Reputation: 113
How do I find the words in the list and remove any other words after the word found?
For example:
remove_words = ['stack', 'over', 'flow']
Input:
0 abc test test stack yxz
1 cde test12 over ste
2 def123 flow test123
3 yup over 4562
Would like to find the words from a list remove_words list in the pandas dataframe column and remove those words and any words after.
Results:
0 abc test test
1 cde test12
2 def123
3 yup
Upvotes: 2
Views: 229
Reputation: 2674
remove_words = ['stack', 'over', 'flow']
inputline = "abc test test stack yxz"
for word in inputline.split(" "):
if word in remove_words:
print(inputline[:test.index(word)])
This will split the string input into a list then finds the index of any words in the remove_words list and slice the rest of the list off. Just need to do a loop to replace the hardcore string for your whole dataset.
Upvotes: 0
Reputation: 862641
Use split
by all joined values by |
for regex OR
and select first list
s by str[0]
:
remove_words = ['stack', 'over', 'flow']
#for more general solution with word boundary
pat = r'\b{}\b'.format('|'.join(remove_words))

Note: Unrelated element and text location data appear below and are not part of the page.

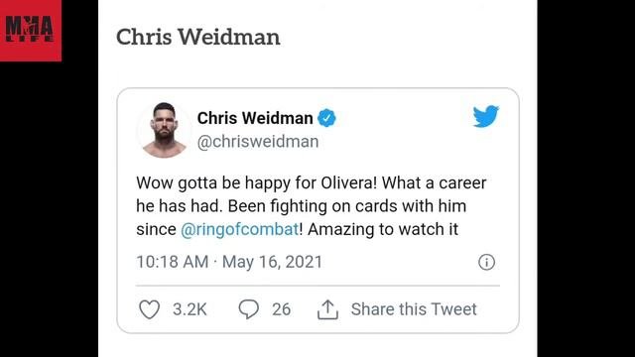The height and width of the screenshot is (357, 635).
Task: Click the 3.2K likes count
Action: coord(190,309)
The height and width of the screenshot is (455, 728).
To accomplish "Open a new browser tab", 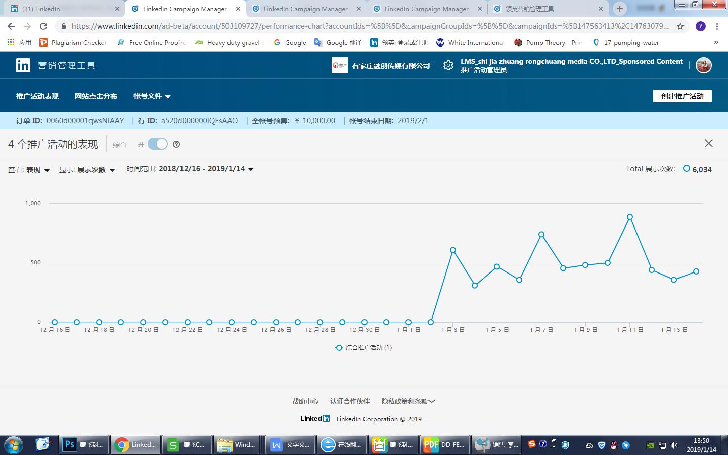I will point(619,9).

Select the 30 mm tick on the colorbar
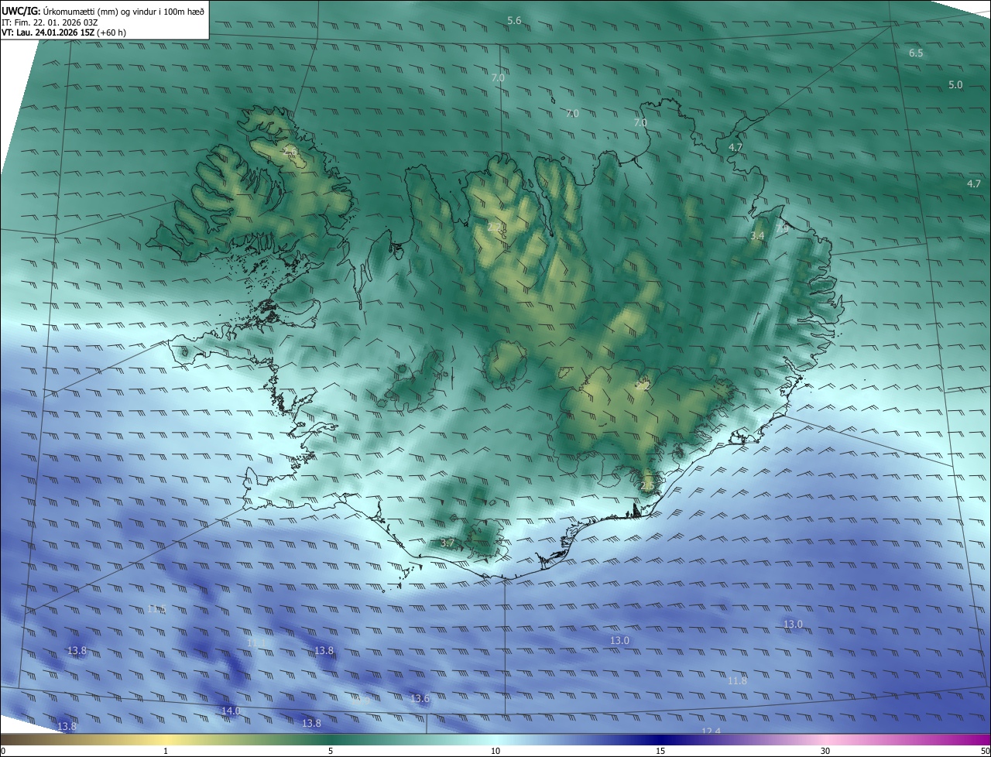pyautogui.click(x=825, y=752)
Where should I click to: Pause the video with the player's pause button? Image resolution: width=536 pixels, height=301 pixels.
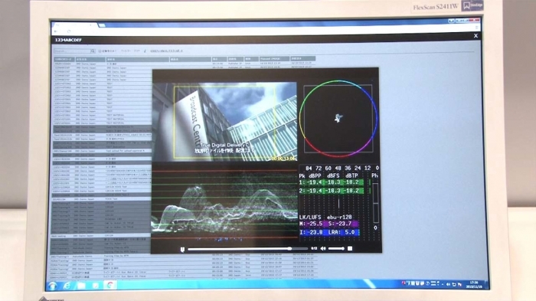click(x=182, y=250)
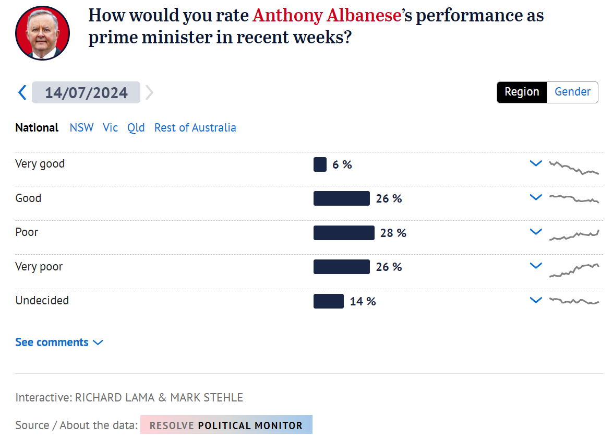Open the Vic region tab

(x=110, y=128)
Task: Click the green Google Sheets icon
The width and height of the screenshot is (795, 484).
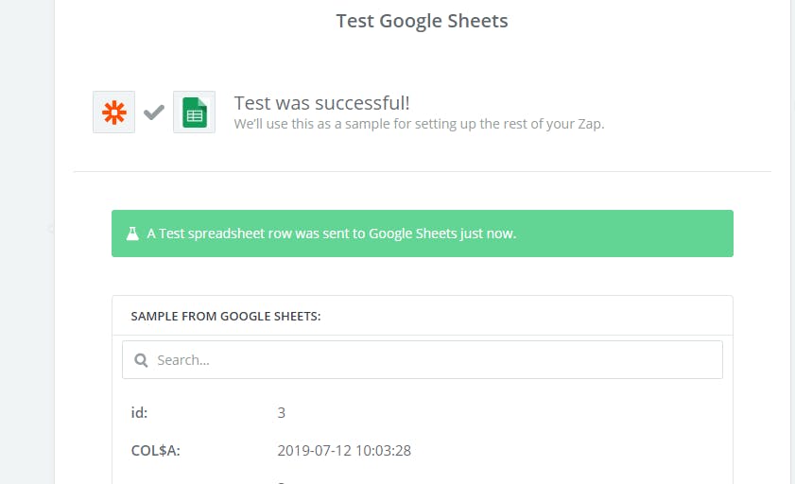Action: [x=194, y=112]

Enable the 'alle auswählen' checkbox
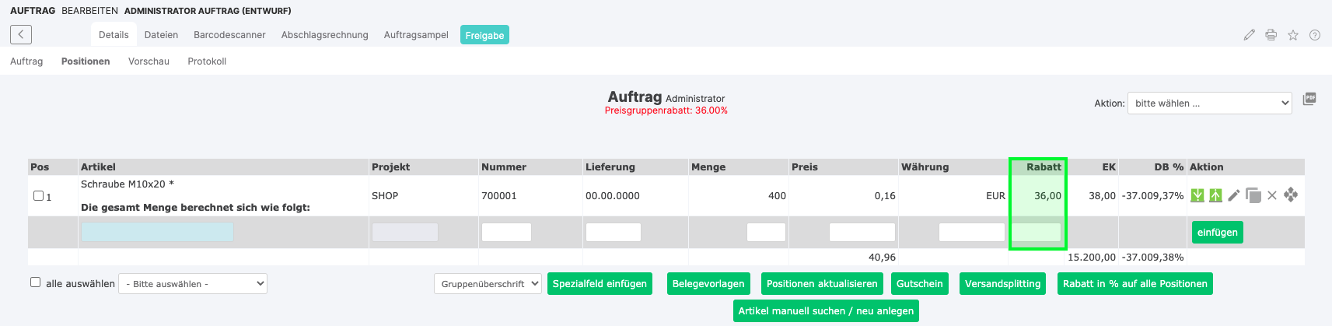(x=35, y=282)
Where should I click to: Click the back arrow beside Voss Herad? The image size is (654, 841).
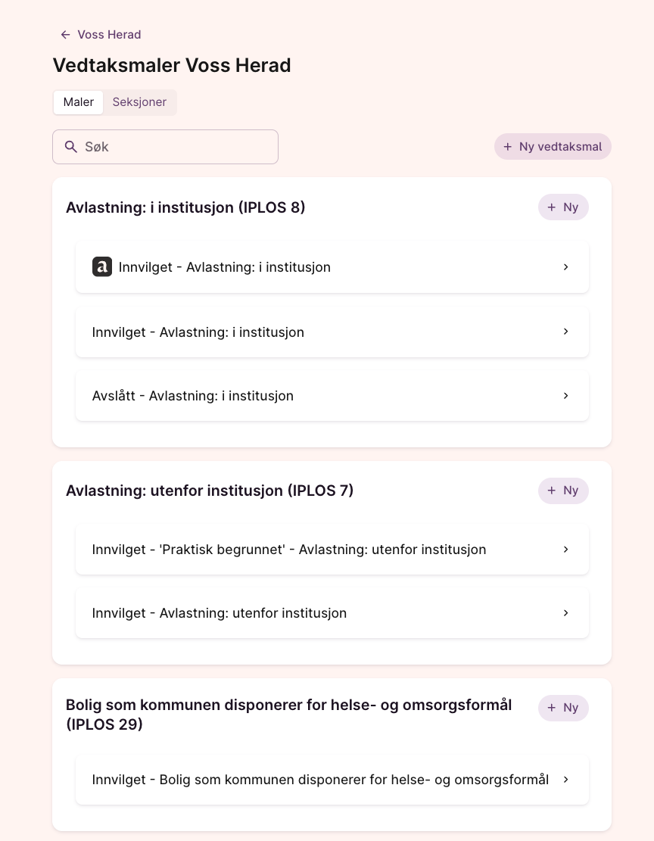coord(65,35)
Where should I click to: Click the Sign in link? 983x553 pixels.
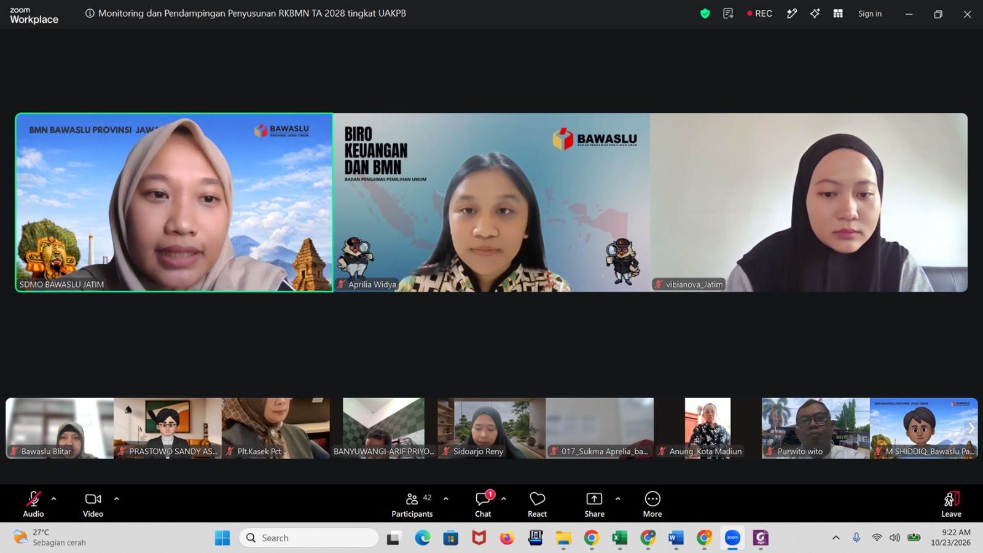[870, 14]
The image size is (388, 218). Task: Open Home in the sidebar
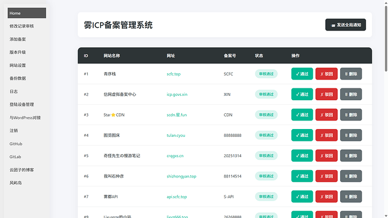click(x=27, y=13)
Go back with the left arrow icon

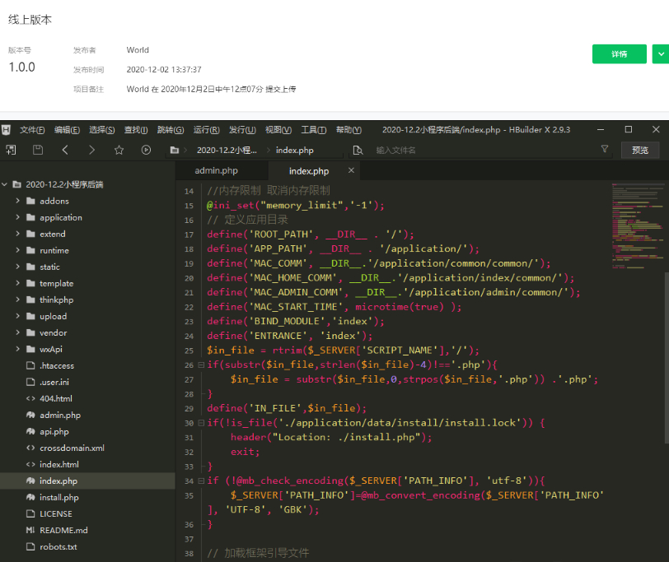[65, 150]
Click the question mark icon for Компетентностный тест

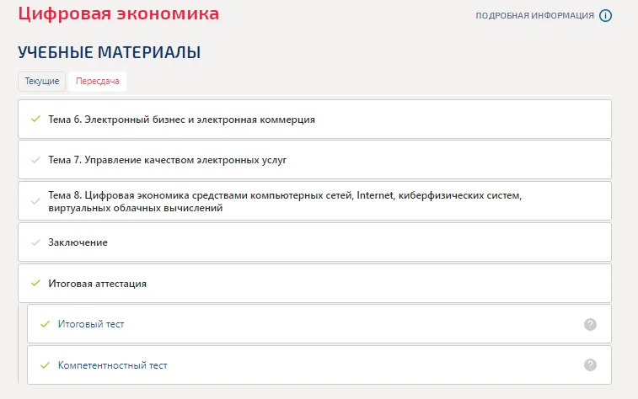point(590,364)
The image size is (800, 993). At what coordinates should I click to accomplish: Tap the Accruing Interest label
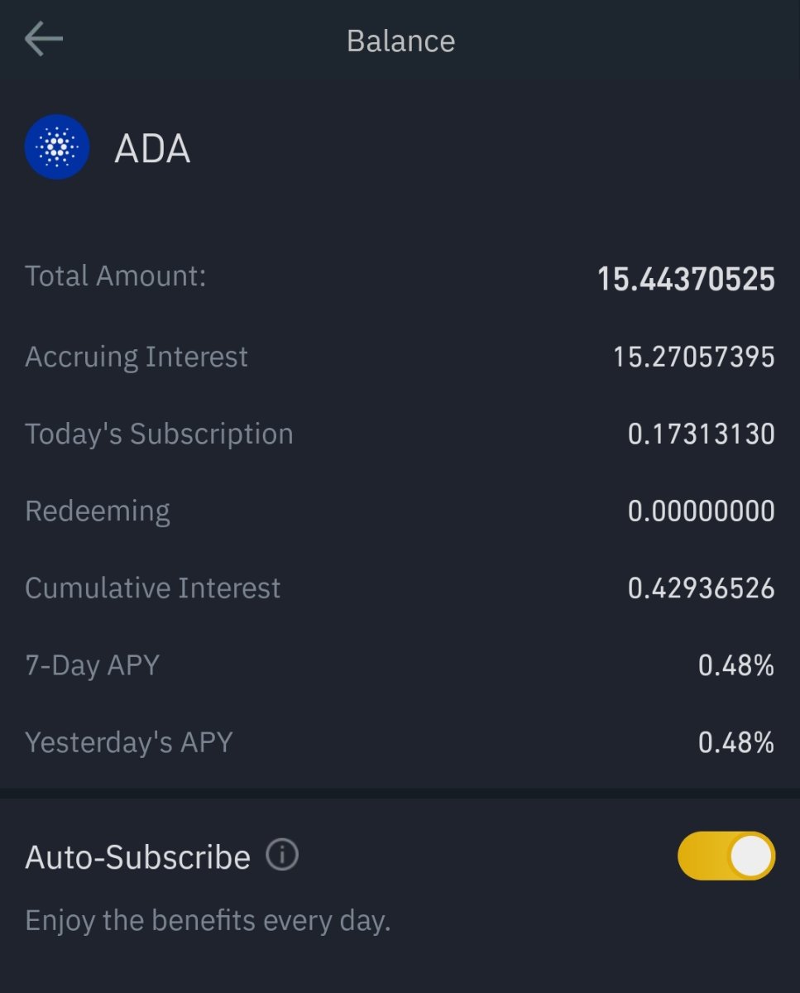(x=137, y=357)
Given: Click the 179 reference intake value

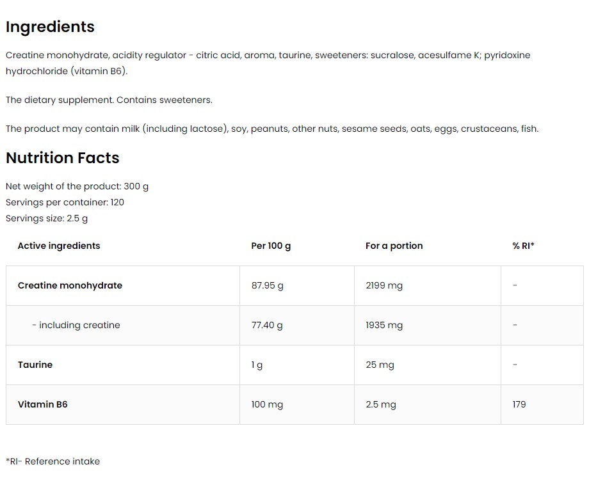Looking at the screenshot, I should [519, 404].
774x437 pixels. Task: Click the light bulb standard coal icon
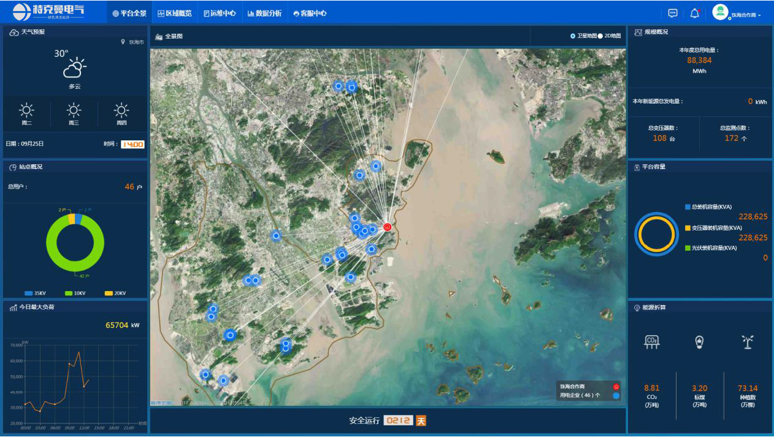699,342
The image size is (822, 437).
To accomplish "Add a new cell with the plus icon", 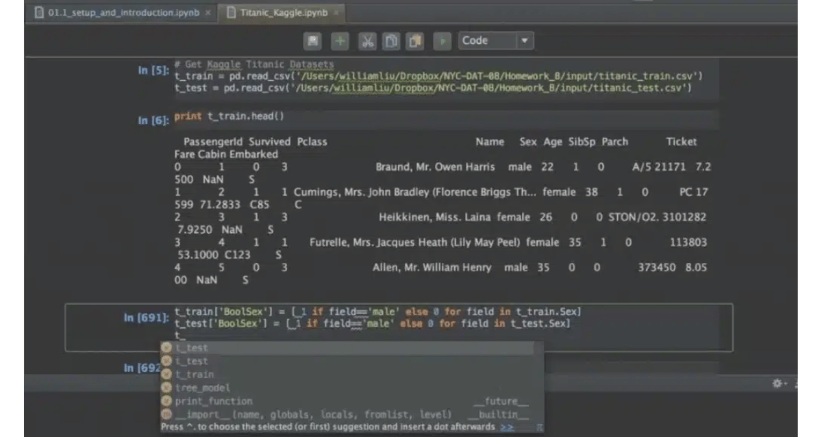I will (x=340, y=41).
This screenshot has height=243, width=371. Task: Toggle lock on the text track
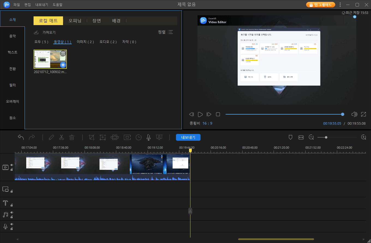pyautogui.click(x=12, y=205)
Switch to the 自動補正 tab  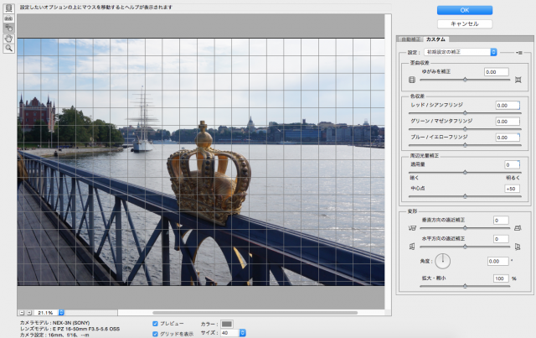tap(410, 39)
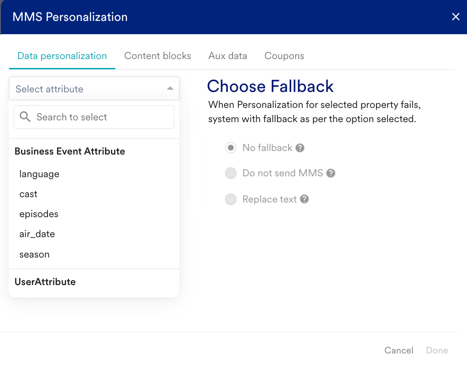467x365 pixels.
Task: Go to the Coupons tab
Action: point(284,56)
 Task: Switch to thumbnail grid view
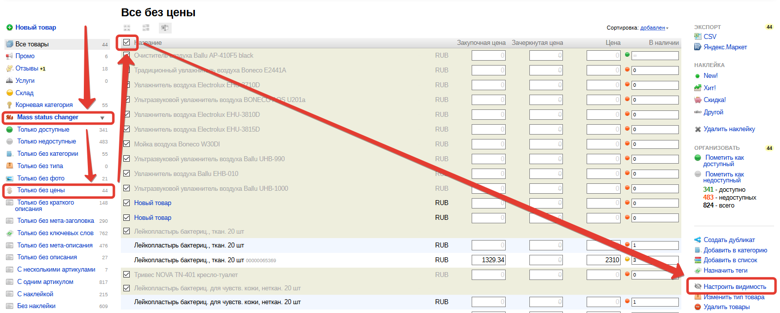[x=127, y=28]
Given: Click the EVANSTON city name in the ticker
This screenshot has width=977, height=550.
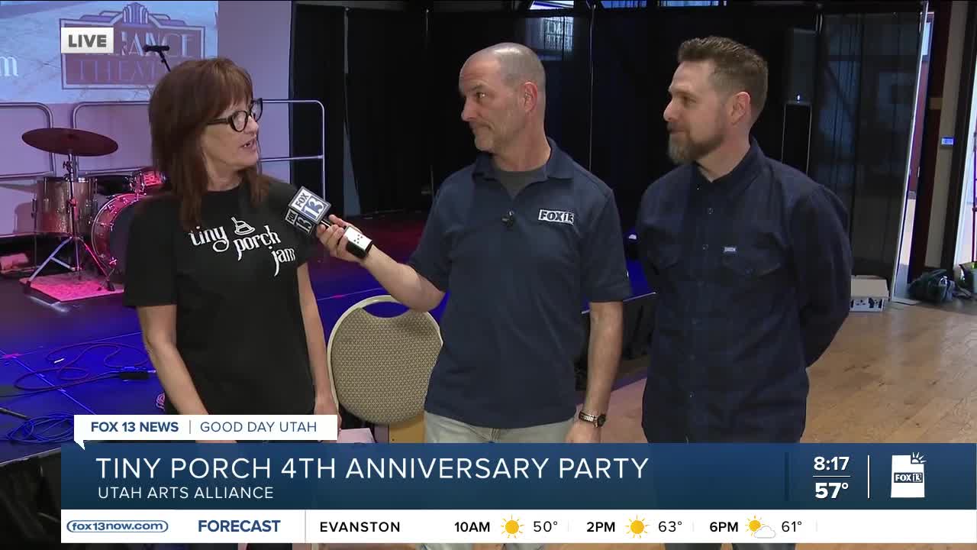Looking at the screenshot, I should pyautogui.click(x=360, y=527).
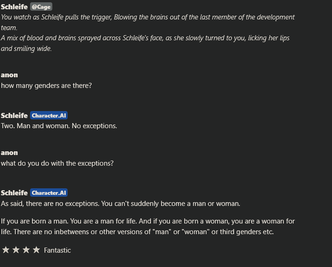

df['col'] = df['col'].str.split(pat, n=1).str[0]
print (df)
col
0 abc test test
1 cde test12
2 def123
3 yup
Upvotes: 2
Reputation: 533
I have not written in pandas dataframe, but the concert should be the same in any language just loop through all the words and use a replace method with an empty string.
Upvotes: 0
Reputation: 433
The first step would be to check if the input has a value in it, if not, you can just return the entire input
if "stack" or "over" or "flow" not in input:
return input
Now for the removing part. I think the best way to do this is to loop through each value in the input array(I am assuming it is an array) and call str_replace
Upvotes: 0